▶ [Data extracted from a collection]
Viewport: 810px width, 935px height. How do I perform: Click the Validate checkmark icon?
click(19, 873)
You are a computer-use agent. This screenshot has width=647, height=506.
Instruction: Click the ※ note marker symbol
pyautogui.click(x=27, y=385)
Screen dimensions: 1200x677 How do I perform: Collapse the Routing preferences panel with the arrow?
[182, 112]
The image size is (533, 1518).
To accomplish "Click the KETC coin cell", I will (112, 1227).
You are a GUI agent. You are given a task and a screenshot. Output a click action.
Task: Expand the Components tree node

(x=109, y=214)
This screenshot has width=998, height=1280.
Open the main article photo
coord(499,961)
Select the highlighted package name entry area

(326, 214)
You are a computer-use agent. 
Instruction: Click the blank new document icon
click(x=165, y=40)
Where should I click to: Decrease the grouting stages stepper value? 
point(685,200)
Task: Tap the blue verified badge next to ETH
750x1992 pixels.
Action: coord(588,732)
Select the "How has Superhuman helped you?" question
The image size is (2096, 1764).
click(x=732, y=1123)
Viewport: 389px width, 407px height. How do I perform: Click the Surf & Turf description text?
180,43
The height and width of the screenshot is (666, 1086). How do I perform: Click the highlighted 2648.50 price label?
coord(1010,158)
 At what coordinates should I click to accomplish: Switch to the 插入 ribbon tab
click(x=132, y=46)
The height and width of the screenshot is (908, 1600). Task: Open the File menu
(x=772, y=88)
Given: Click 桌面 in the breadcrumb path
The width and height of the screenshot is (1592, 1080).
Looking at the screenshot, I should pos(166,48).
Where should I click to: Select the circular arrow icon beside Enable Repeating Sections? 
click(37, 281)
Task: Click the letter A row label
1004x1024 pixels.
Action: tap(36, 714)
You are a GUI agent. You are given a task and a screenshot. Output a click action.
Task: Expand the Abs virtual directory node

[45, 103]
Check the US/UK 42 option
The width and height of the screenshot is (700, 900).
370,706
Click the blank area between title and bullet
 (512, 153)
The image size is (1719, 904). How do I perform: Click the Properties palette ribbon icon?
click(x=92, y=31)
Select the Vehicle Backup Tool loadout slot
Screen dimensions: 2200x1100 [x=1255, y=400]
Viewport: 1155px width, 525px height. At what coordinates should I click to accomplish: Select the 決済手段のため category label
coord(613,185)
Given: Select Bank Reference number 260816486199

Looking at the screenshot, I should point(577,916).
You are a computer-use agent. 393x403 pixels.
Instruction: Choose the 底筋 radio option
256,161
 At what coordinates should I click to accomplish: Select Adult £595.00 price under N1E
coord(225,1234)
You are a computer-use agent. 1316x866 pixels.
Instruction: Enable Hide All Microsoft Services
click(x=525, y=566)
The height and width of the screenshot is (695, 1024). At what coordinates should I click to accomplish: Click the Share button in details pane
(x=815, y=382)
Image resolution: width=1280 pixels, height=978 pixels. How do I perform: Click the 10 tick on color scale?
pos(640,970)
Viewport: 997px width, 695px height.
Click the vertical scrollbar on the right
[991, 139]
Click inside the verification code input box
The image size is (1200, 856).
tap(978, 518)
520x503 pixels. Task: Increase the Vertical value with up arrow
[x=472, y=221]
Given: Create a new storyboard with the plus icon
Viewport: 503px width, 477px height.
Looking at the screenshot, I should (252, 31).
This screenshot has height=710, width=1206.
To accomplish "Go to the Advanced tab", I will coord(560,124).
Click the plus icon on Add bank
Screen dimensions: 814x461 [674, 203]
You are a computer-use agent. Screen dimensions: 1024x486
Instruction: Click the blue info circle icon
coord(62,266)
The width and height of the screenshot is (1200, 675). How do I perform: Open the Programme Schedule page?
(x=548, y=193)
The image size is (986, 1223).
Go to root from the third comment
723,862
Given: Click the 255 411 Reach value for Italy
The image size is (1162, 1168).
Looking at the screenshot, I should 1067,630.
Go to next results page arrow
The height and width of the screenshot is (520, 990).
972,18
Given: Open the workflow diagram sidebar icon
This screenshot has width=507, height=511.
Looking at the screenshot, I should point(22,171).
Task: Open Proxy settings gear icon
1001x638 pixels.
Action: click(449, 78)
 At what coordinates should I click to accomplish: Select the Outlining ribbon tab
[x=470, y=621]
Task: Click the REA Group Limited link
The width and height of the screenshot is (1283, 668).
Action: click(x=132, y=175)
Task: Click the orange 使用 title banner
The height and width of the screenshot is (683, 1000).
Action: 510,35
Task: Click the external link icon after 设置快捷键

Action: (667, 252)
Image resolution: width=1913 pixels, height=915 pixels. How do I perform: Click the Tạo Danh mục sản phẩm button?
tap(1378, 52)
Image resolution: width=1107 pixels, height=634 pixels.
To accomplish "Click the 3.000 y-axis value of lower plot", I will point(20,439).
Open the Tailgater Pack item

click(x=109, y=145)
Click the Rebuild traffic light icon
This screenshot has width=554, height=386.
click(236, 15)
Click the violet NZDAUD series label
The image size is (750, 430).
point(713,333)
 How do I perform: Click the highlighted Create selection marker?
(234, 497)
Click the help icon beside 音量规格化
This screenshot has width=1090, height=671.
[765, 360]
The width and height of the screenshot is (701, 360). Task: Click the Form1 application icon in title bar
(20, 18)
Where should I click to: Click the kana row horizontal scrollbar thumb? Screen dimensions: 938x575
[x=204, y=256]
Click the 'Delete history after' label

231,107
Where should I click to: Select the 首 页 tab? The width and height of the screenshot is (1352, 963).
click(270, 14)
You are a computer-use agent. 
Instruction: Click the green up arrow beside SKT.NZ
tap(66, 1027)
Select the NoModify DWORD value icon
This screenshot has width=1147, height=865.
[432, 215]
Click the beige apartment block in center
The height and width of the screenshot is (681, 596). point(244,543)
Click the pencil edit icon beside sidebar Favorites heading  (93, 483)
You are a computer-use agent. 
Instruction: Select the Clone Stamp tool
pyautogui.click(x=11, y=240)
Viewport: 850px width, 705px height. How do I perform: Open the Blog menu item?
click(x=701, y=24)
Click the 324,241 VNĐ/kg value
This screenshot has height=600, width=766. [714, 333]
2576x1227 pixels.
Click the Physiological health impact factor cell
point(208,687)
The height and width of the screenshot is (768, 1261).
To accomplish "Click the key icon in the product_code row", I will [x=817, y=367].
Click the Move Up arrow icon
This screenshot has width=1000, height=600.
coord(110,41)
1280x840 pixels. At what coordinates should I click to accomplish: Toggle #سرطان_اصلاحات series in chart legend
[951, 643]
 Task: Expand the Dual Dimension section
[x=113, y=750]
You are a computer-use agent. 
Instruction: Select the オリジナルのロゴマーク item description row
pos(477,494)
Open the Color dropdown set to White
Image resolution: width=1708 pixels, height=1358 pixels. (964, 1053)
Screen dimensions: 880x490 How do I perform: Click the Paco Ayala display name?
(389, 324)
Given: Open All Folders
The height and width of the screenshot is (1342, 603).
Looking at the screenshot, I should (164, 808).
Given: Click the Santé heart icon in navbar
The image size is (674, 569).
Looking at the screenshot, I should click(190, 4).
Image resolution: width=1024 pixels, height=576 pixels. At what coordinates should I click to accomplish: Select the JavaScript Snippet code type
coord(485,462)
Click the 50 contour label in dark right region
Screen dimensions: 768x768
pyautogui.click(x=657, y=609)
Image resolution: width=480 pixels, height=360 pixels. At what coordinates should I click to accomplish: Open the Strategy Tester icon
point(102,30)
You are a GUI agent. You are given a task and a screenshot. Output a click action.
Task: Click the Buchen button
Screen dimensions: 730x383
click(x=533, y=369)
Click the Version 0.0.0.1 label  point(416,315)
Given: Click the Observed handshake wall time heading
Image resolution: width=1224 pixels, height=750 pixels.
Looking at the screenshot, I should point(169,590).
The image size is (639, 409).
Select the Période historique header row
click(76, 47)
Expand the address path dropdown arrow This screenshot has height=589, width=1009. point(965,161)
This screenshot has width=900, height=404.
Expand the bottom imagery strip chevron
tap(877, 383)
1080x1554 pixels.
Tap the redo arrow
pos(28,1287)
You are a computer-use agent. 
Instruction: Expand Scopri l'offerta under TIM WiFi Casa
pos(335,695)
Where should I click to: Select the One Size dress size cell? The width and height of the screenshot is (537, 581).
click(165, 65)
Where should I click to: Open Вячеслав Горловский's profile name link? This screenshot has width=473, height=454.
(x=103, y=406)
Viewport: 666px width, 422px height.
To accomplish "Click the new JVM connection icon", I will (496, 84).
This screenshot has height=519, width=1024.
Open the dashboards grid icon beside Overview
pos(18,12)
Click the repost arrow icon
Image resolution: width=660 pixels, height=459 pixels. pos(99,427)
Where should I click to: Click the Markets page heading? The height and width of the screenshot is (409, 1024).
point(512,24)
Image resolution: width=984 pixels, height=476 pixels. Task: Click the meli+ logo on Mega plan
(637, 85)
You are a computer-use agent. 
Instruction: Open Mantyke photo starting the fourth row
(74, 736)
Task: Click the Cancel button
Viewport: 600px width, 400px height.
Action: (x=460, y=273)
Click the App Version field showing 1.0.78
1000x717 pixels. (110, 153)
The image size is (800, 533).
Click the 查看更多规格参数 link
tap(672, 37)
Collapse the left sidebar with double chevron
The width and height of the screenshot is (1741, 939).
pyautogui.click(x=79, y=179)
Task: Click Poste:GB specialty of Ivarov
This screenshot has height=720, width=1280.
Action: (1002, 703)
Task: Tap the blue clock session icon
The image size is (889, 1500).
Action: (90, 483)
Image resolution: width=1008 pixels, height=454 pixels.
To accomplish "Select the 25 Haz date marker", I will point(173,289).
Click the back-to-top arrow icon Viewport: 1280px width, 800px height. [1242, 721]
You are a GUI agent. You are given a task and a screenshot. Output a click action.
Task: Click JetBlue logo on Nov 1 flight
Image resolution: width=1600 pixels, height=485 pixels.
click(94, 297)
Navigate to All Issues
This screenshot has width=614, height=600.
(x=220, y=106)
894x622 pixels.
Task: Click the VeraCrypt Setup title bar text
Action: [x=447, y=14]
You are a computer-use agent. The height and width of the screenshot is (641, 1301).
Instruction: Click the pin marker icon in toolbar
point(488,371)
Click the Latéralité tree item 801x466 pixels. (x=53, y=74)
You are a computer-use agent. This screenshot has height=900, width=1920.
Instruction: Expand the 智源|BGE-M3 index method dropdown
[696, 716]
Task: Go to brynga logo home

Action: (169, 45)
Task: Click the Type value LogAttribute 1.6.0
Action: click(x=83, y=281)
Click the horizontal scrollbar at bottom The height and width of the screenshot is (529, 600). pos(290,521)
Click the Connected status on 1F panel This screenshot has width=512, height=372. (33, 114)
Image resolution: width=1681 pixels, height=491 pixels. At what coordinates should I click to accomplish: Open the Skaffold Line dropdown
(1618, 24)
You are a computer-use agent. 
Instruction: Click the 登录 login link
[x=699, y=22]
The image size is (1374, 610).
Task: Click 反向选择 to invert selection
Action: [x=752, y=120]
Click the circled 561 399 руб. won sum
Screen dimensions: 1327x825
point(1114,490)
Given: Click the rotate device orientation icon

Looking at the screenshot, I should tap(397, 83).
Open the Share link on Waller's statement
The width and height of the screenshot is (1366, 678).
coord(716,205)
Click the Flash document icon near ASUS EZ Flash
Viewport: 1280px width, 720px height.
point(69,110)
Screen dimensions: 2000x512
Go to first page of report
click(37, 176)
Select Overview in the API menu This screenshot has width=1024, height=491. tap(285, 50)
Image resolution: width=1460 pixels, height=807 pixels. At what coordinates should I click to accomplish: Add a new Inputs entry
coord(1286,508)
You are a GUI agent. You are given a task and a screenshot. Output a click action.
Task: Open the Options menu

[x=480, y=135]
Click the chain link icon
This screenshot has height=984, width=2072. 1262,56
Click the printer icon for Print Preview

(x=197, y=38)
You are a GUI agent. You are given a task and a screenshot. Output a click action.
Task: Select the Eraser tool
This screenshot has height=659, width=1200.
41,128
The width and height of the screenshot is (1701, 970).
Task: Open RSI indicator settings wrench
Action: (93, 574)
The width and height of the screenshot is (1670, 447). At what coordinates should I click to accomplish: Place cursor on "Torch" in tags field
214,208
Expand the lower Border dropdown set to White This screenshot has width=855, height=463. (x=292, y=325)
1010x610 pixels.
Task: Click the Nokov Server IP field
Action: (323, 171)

▶ [What you should do] Please output exactly the lines between the one holding "At what coordinates should I click to accomplish: Select Adult" and the one holding "Task: Open Proxy settings gear icon" in the records above, inclusive, and nothing more.

▶ [Solution to the exercise]
 At what coordinates should I click to accomplish: Select Adult £595.00 price under N1E
coord(225,1234)
You are a computer-use agent. 1316x866 pixels.
Instruction: Enable Hide All Microsoft Services
click(x=525, y=566)
The height and width of the screenshot is (695, 1024). At what coordinates should I click to accomplish: Click the Share button in details pane
(x=815, y=382)
Image resolution: width=1280 pixels, height=978 pixels. How do I perform: Click the 10 tick on color scale?
pos(640,970)
Viewport: 997px width, 695px height.
Click the vertical scrollbar on the right
[991, 139]
Click inside the verification code input box
The image size is (1200, 856).
tap(978, 518)
520x503 pixels. Task: Increase the Vertical value with up arrow
[x=472, y=221]
Given: Create a new storyboard with the plus icon
Viewport: 503px width, 477px height.
Looking at the screenshot, I should (252, 31).
This screenshot has height=710, width=1206.
To accomplish "Go to the Advanced tab", I will coord(560,124).
Click the plus icon on Add bank
Screen dimensions: 814x461 [674, 203]
You are a computer-use agent. Screen dimensions: 1024x486
Instruction: Click the blue info circle icon
coord(62,266)
The width and height of the screenshot is (1200, 675). How do I perform: Open the Programme Schedule page?
(x=548, y=193)
The image size is (986, 1223).
Go to root from the third comment
723,862
Given: Click the 255 411 Reach value for Italy
The image size is (1162, 1168).
Looking at the screenshot, I should 1067,630.
Go to next results page arrow
The height and width of the screenshot is (520, 990).
972,18
Given: Open the workflow diagram sidebar icon
This screenshot has width=507, height=511.
Looking at the screenshot, I should point(22,171).
Task: Open Proxy settings gear icon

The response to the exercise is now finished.